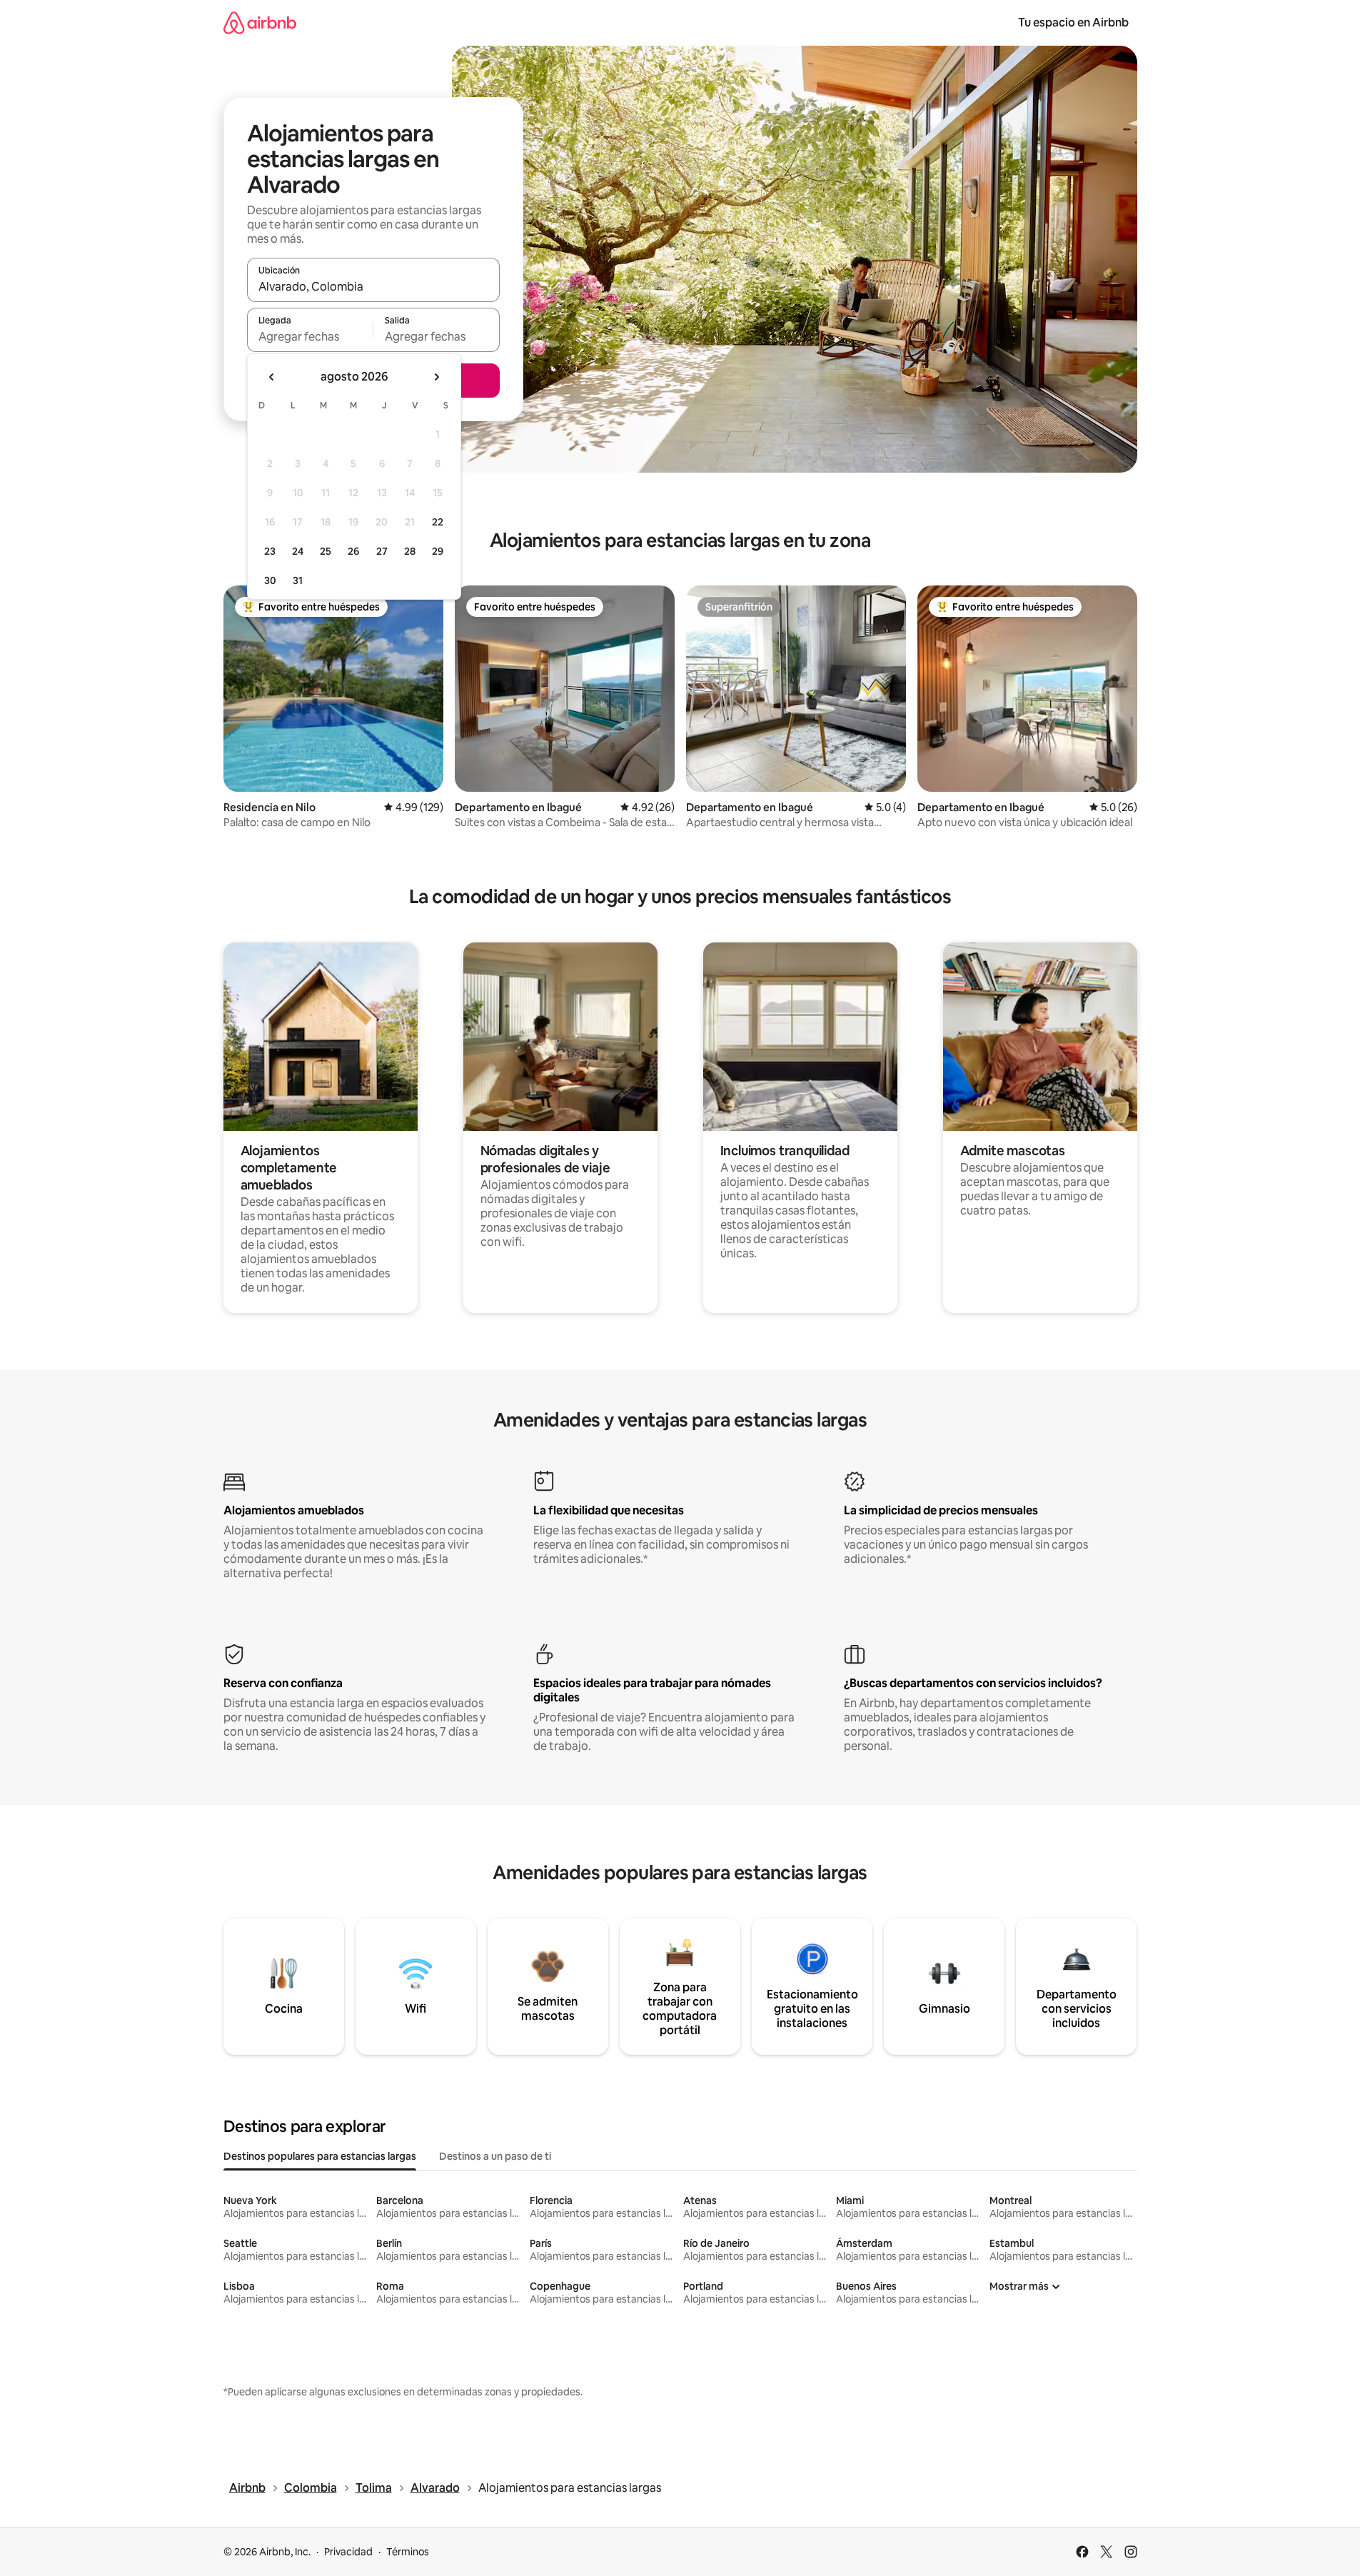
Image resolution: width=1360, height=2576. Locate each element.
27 (382, 551)
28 (409, 551)
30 (270, 580)
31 (298, 580)
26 (353, 551)
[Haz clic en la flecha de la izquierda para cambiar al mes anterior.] (272, 377)
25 (325, 551)
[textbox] (310, 336)
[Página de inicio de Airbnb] (259, 22)
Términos (407, 2551)
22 (437, 521)
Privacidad (348, 2551)
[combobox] (373, 286)
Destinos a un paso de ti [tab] (495, 2156)
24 (297, 551)
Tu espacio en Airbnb (1073, 22)
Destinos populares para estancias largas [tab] (319, 2156)
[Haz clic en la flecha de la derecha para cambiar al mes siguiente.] (436, 377)
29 (437, 551)
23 (270, 551)
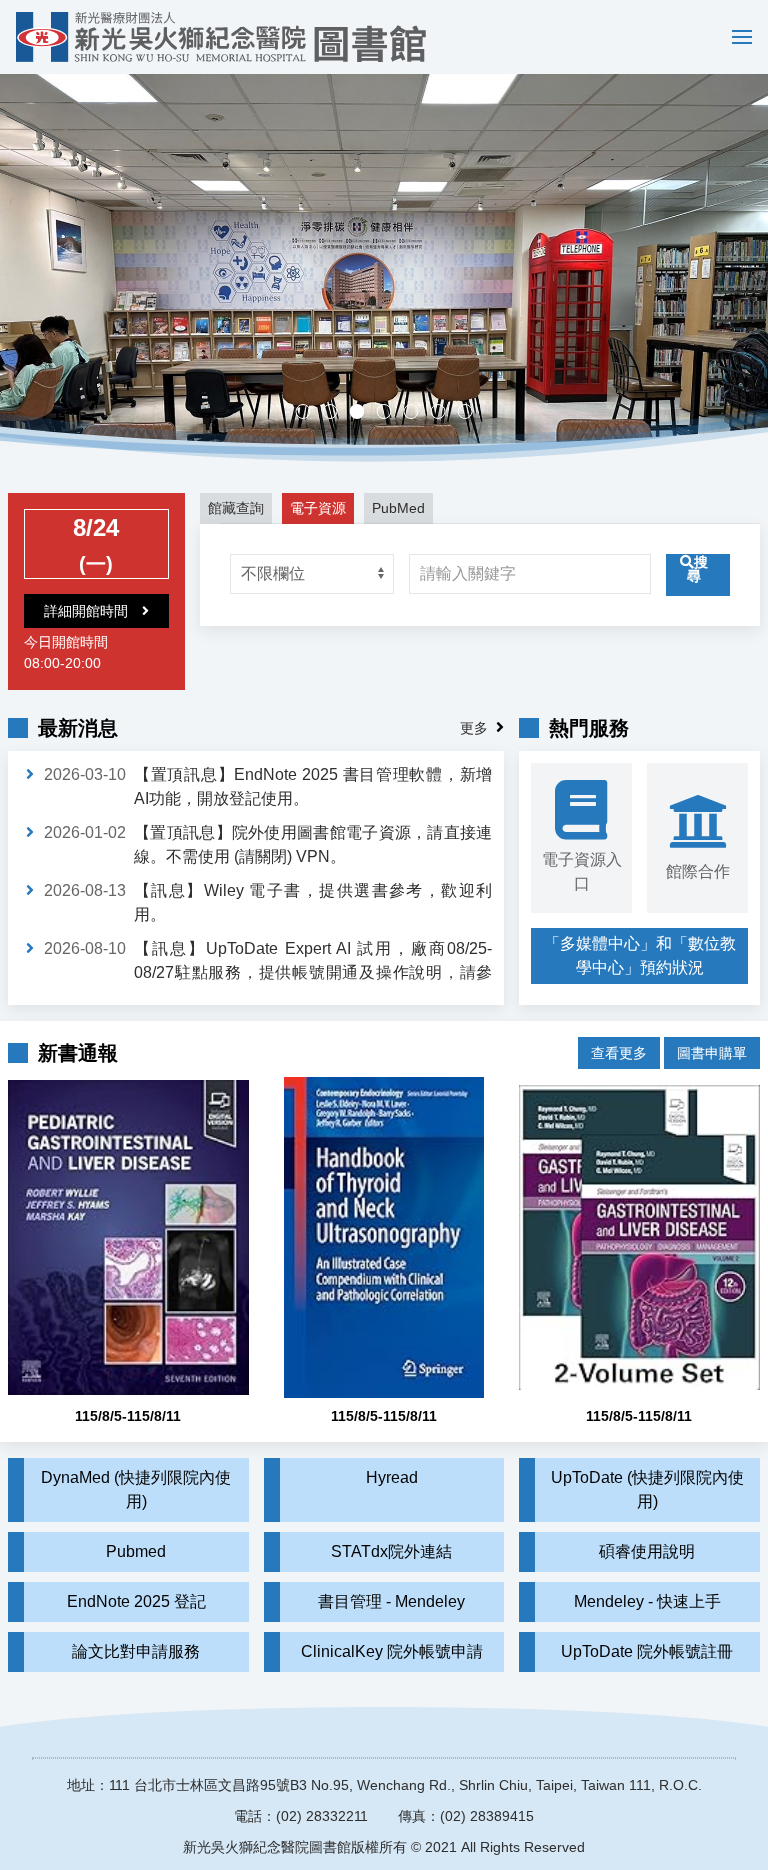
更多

+-------+

== Action item ==
Copy every line of the data that carries the word "flecha".

== Task answer ==
[Haz clic en la flecha de la izquierda para cambiar al mes anterior.] (272, 377)
[Haz clic en la flecha de la derecha para cambiar al mes siguiente.] (436, 377)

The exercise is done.